(Beginning of RECORDS PROVIDED)

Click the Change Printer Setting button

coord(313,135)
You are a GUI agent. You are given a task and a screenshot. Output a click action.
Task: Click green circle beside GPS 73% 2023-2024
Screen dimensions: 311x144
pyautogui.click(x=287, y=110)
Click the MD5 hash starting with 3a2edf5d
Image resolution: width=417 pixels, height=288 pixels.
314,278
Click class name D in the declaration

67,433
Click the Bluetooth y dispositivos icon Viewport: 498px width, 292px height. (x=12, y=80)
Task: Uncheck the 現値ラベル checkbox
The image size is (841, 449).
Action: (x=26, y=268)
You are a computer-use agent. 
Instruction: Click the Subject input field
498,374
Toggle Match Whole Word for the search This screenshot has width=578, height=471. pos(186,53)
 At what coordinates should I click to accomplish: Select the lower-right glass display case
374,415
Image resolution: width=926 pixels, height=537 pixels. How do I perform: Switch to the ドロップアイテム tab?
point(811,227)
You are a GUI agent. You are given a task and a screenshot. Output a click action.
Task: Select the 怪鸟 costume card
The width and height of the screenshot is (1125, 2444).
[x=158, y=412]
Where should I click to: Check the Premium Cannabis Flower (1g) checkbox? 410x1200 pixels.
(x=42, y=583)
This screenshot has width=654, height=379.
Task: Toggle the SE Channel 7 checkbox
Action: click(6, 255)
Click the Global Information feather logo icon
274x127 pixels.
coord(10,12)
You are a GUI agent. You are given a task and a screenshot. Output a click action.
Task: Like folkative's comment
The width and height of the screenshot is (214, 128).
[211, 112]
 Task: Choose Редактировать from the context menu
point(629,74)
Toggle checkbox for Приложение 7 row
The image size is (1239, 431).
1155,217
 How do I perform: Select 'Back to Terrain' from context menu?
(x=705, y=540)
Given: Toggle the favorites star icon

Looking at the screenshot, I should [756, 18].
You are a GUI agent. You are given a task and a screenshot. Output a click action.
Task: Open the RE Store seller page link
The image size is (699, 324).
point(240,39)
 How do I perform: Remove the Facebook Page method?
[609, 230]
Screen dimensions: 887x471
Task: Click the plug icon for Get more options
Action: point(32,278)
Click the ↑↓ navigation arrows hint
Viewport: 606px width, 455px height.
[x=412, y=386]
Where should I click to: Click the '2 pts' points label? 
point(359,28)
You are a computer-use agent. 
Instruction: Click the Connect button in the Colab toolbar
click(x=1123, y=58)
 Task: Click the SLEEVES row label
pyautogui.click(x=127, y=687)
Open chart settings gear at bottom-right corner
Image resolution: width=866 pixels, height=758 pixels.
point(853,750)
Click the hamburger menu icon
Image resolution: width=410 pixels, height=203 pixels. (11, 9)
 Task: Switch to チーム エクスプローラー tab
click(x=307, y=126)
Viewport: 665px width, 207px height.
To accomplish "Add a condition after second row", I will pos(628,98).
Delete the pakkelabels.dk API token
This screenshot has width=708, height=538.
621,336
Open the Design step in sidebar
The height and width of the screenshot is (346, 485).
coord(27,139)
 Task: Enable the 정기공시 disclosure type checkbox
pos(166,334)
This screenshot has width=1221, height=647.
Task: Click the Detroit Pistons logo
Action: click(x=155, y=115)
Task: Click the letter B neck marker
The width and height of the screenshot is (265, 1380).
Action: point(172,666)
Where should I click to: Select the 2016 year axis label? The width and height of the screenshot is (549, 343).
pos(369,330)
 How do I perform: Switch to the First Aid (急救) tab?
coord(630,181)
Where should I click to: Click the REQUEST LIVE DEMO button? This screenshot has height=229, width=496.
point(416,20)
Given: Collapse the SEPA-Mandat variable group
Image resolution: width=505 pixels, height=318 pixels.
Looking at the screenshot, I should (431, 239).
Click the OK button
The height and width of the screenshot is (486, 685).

(End of RECORDS PROVIDED)

--- TASK ITEM ---
Copy out the range of lines above starting at the line with "Task: Open the RE Store seller page link" and ending at the line with "Open chart settings", exactly and including both.

--- RESULT OF THIS TASK ---
Task: Open the RE Store seller page link
The image size is (699, 324).
point(240,39)
 How do I perform: Remove the Facebook Page method?
[609, 230]
Screen dimensions: 887x471
Task: Click the plug icon for Get more options
Action: point(32,278)
Click the ↑↓ navigation arrows hint
Viewport: 606px width, 455px height.
[x=412, y=386]
Where should I click to: Click the '2 pts' points label? 
point(359,28)
You are a computer-use agent. 
Instruction: Click the Connect button in the Colab toolbar
click(x=1123, y=58)
 Task: Click the SLEEVES row label
pyautogui.click(x=127, y=687)
Open chart settings gear at bottom-right corner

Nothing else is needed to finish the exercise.